Tell us a bit about yourself. Where are you from? What fires you up? What makes you sad?
I don’t really think of myself as being from anywhere. I was born on Hill Air Force Base in Utah, lived there for maybe a year or two while my father flew F-16s; my sister was also born there a year later, and then we moved to Maryland when my father left active duty to fly for the airlines. We lived in Chattanooga, Tennessee, beginning the summer before my 6th grade; my parents still live there. Since then, I’ve lived in Memphis, northern Virginia, and now Houston, which seems to be the place that my wife and I have settled. I’m not a typical Air Force brat who can claim to have moved every year as a child, but I think it was enough to keep me from feeling sure of where I’m from. As a result, I’m from, probably, not a place, but a family.
Usually I feel pretty calm, though it still happens that I get intensely emotional about things. More often, I get happy in a calm way. This usually happens when I think about being with my wife, about hopefully living with her for a long time, about reading my favorite books, working on my writing, being with friends, my family.

*Dataset*
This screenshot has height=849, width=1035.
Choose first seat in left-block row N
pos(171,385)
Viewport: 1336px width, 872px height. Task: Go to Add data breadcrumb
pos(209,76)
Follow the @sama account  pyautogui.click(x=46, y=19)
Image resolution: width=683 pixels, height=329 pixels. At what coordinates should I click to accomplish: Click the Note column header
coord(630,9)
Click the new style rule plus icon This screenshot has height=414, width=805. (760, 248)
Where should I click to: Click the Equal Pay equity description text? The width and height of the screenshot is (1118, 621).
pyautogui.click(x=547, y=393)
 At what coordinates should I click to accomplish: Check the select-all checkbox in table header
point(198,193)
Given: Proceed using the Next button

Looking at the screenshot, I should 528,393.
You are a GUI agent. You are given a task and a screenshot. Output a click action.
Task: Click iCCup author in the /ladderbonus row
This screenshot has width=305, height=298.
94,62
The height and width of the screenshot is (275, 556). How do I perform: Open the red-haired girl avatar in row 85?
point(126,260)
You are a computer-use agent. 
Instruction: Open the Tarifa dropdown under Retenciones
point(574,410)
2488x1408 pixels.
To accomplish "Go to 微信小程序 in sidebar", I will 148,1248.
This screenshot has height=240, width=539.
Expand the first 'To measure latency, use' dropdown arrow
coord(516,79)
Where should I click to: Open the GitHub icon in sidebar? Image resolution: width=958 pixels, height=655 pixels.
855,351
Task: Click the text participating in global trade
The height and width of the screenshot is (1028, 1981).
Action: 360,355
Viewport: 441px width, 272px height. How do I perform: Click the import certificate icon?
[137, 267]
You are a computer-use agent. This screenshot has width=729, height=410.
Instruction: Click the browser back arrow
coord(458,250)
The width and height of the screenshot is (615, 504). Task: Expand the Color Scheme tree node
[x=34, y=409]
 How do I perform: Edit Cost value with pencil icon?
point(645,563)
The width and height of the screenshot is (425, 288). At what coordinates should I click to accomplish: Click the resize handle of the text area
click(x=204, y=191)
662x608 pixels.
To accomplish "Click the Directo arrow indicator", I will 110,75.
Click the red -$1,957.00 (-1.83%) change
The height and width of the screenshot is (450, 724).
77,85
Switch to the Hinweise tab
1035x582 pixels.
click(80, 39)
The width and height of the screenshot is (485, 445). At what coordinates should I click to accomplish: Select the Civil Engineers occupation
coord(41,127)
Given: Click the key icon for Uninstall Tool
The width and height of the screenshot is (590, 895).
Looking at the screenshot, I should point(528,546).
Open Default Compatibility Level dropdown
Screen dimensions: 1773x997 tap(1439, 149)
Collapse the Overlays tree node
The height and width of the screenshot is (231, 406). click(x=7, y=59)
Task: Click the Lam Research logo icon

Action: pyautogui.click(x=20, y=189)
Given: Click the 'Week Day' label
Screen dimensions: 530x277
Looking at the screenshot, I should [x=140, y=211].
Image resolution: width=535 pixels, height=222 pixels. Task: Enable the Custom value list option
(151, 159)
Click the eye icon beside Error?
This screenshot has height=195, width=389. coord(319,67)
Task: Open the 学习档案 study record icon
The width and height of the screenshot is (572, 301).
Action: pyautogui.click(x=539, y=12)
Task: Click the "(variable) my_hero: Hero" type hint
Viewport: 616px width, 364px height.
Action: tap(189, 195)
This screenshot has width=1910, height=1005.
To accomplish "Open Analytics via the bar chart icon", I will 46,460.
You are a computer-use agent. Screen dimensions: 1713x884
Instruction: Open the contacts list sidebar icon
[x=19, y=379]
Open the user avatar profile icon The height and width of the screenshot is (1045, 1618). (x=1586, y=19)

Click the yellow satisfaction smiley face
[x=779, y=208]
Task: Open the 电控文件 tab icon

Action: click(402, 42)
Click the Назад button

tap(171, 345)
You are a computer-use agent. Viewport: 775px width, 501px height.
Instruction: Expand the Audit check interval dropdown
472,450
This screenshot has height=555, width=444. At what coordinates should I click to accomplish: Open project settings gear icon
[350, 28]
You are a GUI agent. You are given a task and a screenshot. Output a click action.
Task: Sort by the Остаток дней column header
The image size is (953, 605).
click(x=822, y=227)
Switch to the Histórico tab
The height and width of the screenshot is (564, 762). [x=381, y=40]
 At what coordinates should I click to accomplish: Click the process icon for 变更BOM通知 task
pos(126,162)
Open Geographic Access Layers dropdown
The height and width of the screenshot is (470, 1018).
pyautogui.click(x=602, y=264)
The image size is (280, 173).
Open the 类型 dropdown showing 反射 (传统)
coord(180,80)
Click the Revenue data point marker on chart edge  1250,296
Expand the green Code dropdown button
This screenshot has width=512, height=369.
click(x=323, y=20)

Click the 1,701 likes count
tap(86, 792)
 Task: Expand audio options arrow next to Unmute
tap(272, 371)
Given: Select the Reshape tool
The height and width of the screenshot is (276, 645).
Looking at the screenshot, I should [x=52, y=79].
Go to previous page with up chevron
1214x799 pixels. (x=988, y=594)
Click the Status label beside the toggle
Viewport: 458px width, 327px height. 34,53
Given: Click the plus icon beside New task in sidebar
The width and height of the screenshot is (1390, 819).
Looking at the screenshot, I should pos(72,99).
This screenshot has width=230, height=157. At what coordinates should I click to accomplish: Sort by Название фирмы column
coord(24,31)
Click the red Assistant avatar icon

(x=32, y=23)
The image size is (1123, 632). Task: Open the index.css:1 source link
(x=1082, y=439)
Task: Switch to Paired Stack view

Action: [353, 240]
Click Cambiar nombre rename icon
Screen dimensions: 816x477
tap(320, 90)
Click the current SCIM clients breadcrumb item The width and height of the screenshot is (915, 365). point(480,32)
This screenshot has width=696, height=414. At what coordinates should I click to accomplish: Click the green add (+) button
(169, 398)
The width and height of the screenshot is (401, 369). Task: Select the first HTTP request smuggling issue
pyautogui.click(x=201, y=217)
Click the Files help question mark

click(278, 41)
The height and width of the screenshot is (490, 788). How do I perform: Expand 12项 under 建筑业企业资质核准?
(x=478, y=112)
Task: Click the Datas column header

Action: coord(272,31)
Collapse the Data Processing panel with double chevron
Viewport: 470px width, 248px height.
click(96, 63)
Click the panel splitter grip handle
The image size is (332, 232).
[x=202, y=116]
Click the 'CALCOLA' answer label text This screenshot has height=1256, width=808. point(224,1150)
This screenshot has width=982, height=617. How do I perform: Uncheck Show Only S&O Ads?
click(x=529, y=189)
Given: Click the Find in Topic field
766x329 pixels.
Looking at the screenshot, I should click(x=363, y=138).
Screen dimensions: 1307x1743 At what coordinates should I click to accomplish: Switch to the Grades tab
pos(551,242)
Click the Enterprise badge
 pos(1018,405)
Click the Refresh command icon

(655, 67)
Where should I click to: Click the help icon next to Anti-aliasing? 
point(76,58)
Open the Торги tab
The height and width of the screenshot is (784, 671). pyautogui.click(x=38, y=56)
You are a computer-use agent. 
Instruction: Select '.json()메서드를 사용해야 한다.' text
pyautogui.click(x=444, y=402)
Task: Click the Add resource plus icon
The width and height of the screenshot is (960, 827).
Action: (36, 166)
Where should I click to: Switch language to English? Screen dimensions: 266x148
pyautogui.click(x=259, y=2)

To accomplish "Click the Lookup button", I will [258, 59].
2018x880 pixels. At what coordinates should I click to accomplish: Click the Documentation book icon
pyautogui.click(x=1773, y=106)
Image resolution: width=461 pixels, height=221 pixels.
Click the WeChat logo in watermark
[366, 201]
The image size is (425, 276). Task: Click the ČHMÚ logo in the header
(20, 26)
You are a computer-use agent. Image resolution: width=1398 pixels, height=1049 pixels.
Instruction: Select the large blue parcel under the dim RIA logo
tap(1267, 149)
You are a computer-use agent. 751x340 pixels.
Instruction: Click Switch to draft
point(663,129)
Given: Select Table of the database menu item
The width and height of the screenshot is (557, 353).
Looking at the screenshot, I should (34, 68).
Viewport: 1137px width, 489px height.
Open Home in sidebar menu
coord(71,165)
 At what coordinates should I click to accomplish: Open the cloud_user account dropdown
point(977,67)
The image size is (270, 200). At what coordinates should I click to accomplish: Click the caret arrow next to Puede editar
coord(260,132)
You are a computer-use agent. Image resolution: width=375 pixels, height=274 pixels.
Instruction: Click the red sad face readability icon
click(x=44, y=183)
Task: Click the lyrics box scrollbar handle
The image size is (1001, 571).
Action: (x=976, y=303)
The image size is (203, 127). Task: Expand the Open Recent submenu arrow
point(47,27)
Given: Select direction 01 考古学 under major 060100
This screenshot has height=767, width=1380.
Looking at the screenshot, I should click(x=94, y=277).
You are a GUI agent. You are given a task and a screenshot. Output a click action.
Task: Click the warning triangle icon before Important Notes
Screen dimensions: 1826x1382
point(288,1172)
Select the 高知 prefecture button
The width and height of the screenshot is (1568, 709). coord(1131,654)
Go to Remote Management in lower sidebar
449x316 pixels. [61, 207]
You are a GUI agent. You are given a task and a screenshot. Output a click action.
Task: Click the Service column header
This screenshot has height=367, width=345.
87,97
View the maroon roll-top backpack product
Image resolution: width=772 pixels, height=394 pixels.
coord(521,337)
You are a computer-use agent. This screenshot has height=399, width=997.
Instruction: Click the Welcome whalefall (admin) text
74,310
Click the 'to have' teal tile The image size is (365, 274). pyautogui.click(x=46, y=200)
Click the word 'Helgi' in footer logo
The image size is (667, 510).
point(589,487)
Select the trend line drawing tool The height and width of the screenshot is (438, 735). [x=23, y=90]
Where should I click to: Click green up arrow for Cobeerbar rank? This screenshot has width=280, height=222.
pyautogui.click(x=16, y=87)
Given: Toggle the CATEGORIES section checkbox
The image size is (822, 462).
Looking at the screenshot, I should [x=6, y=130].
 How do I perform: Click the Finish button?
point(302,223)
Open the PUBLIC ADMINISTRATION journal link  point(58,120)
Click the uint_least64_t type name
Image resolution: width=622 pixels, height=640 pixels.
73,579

*Problems to work on*
[a] Please rewrite the stretch of the interview passage from "Tell us a bit" through "but a family.", swapping "Maryland" for "Ohio".
[b] According to the interview passage, what aircraft did the speaker's father fly at Hill Air Force Base?
The data was collected from a separate source.

*Problem solutions*
[a]
Tell us a bit about yourself. Where are you from? What fires you up? What makes you sad?
I don’t really think of myself as being from anywhere. I was born on Hill Air Force Base in Utah, lived there for maybe a year or two while my father flew F-16s; my sister was also born there a year later, and then we moved to Ohio when my father left active duty to fly for the airlines. We lived in Chattanooga, Tennessee, beginning the summer before my 6th grade; my parents still live there. Since then, I’ve lived in Memphis, northern Virginia, and now Houston, which seems to be the place that my wife and I have settled. I’m not a typical Air Force brat who can claim to have moved every year as a child, but I think it was enough to keep me from feeling sure of where I’m from. As a result, I’m from, probably, not a place, but a family.

[b] F-16s